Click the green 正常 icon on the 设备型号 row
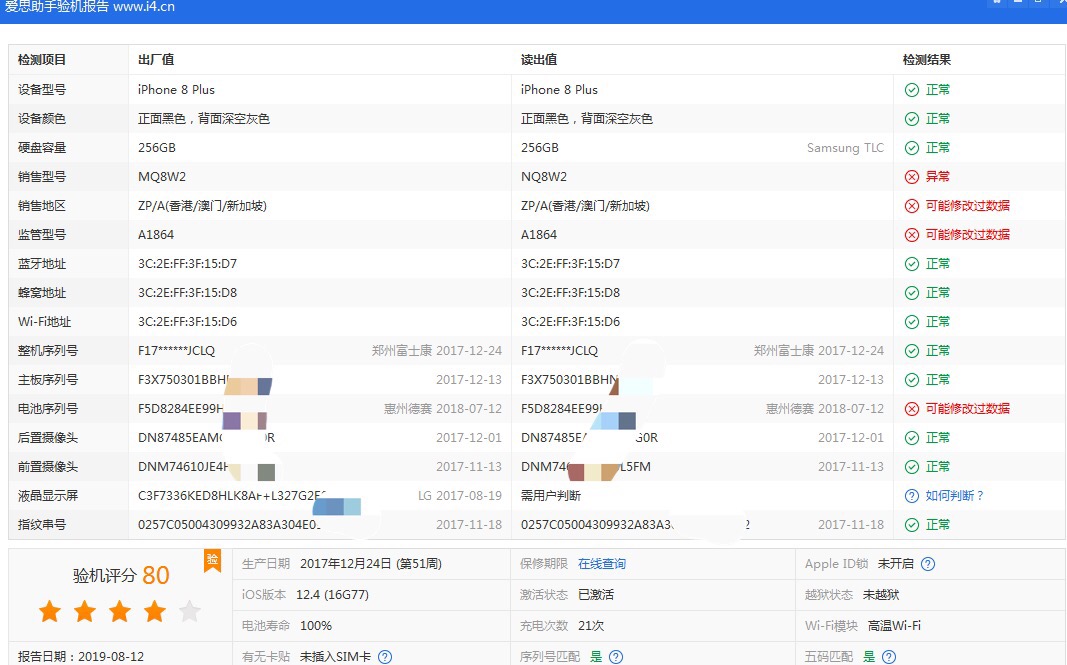 coord(911,89)
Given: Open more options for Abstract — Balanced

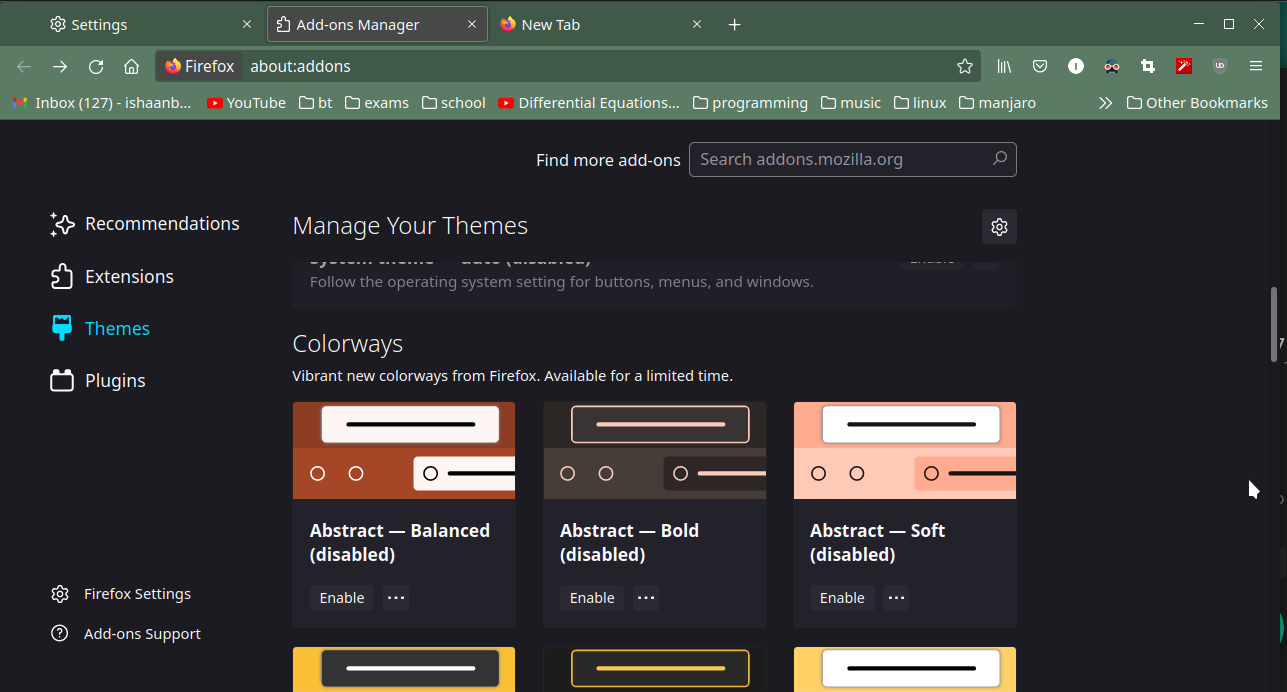Looking at the screenshot, I should click(396, 598).
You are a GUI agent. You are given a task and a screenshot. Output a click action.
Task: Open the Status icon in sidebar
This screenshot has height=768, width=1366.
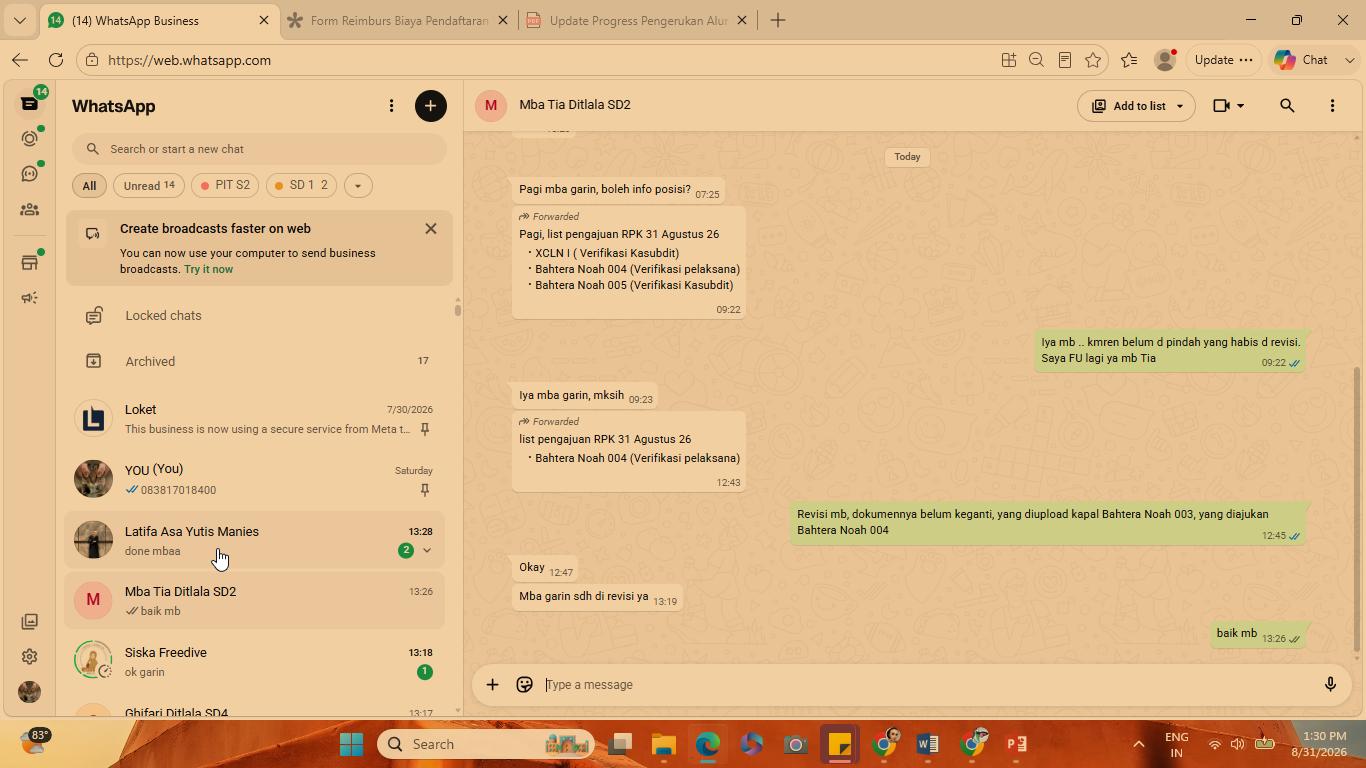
--------------------
__How to complete this task__:
Return, exactly as they appear, the lines from the line containing "Task: Open the Status icon in sidebar" through the end of the records above, both ends included, without pictures.

__Answer to the exercise__:
Task: Open the Status icon in sidebar
This screenshot has height=768, width=1366.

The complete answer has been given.